BACKGROUND: Immunoglobulins (Ig) may be administered intravenously (IVIg) or subcutaneously (SCIg), inpatient, at an infusion center or at home, and some Ig may be self-administered. Differences in administration routes, treatment guidelines, and reimbursement policies may result in Ig use recorded as dispensed pharmacy products or procedures in US claims data. Correctly identifying users of Ig treatments is critical for valid generation of real-world evidence for these products.

OBJECTIVES: To describe the relative distribution and characteristics of Ig initiators identified via procedure and pharmacy claims.

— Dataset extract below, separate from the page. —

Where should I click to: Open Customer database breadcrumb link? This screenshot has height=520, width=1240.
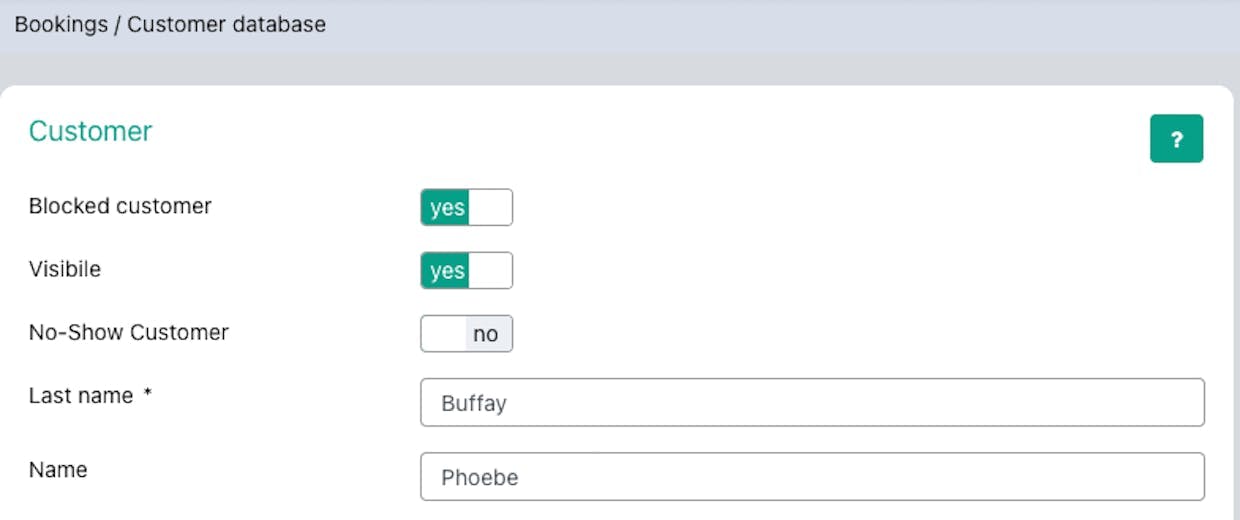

METHODS: Patients with diagnoses of primary immunodeficiency (PID) or chronic inflammatory demyelinating polyneuropathy (CIDP) were identified in US commercial, Medicare, or Medicaid claims data. Patients with PID initiating IVIg or SCIG and patients with CIDP initiating IVIg were identified at the first recorded claim for an Ig product in inpatient or outpatient procedure coding (i.e., HCPCS) or pharmacy dispensing drug claims (i.e., NDC). Characteristics of Ig initiators were described, stratified by the source of the first Ig claim.

RESULTS: For patients with PID initiating Ig (N=17,931), 9% were first identified through pharmacy claims; those identified in pharmacy claims were more likely to have Medicaid insurance than those identified in procedure claims (30% vs. 17%). The characteristics of pharmacy-identified patients differed from procedure-identified patients, with some characteristics higher among those identified in pharmacy claims (e.g. asthma, 55% vs. 40%), but others were higher among procedure-identified patients (e.g. leukemia, 22% vs. 4%). Among those with CIDP (N=3,975), 11% were first identified through pharmacy claims, and they were more likely to have Medicaid (19% vs. 8%) or Medicare (38% vs. 23%) than those identified through procedure claims. Pharmacy-identified patients generally had similar or higher levels of most comorbidities compared to procedure-identified patients. Procedure-identified Ig were more likely to have some markers of health care screening and utilization, such as blood laboratory tests, in both diseases.

CONCLUSIONS: While most Ig initiators were identified in procedure claims, pharmacy dispensing claims are an important source of information about Ig use and identifying initiation of Ig products. There may be key differences in patient populations identified by procedure or pharmacy coding reflective of the payer policies or treatment guidelines across disease areas.